Gold tips should be on the top and bottom copper layers, right?
Correct. Gold doesn't oxidize, so always presents a clean metallic surface for good electrical connection. The pins are also commonly accessible by end-users, whom like to touch them.
Should I do hard gold plating?
This depends on the application.
- If a prototype board and you're anticipating limited insertions, standard tin plating is fine. The tin will wear away slightly with each cycle, eventually failing and possibly contaminating the connector. But you'll have spares, and anticipate this and be able to fix it easily.
- If a final board and anticipating limited insertions, ENIG gold may be fine, such as OSH Park. The gold makes good electrical contact, but is slightly worn away each time. The gold layer is really thin, and ideally would only be inserted once.
- If a final board and anticipating repeated insertions, "hard gold" plating is chosen.
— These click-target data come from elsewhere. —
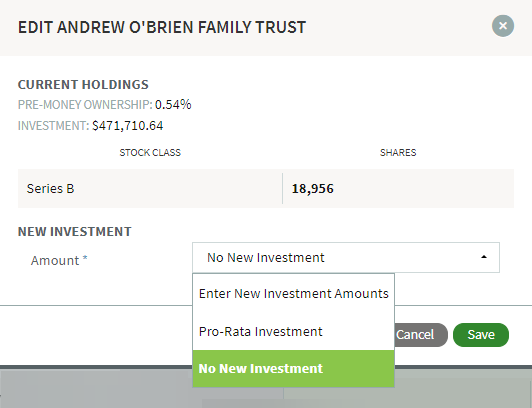Click the Shares column header
Screen dimensions: 532x408
point(398,153)
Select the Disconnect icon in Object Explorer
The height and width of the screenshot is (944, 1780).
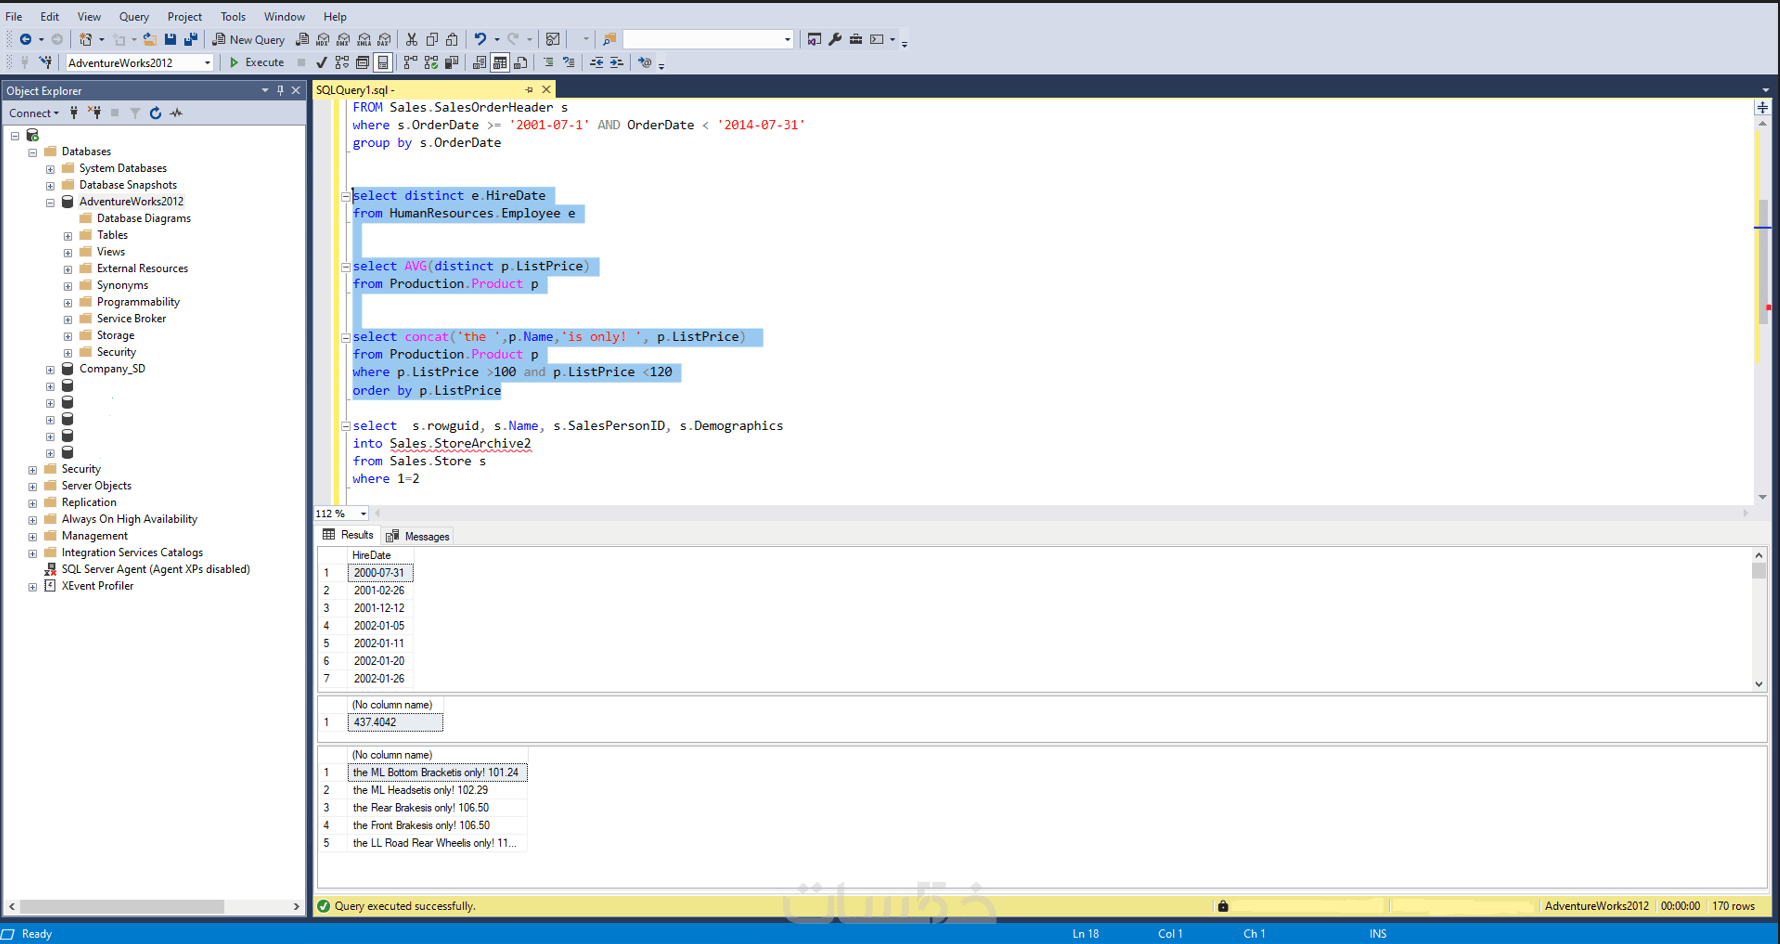[95, 112]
This is a thicker layer of gold and better process for depositing it. It still wears away, but since it's thicker, it will tolerate more insertions before failing.
Is it necessary to have beveling?
This depends on the connector and application. Some connectors are designed to accept an un-beveled edge, while others may refuse to mate with it. I would suggest getting one of the connectors and trying the fit. You may find that sliding a fine diamond-file (at 45 degrees) once across both edges is enough to allow the connection to be made.
- For prototyping use, it is understood that connectors might be a little more finicky than for a final design. The intended audience is also well-versed in electronics.
- For a final design, the intended audience is the average consumer, with possibly zero understanding of connector mating principles and experience. So the easier and more reliably that connection is made (bevel), the better.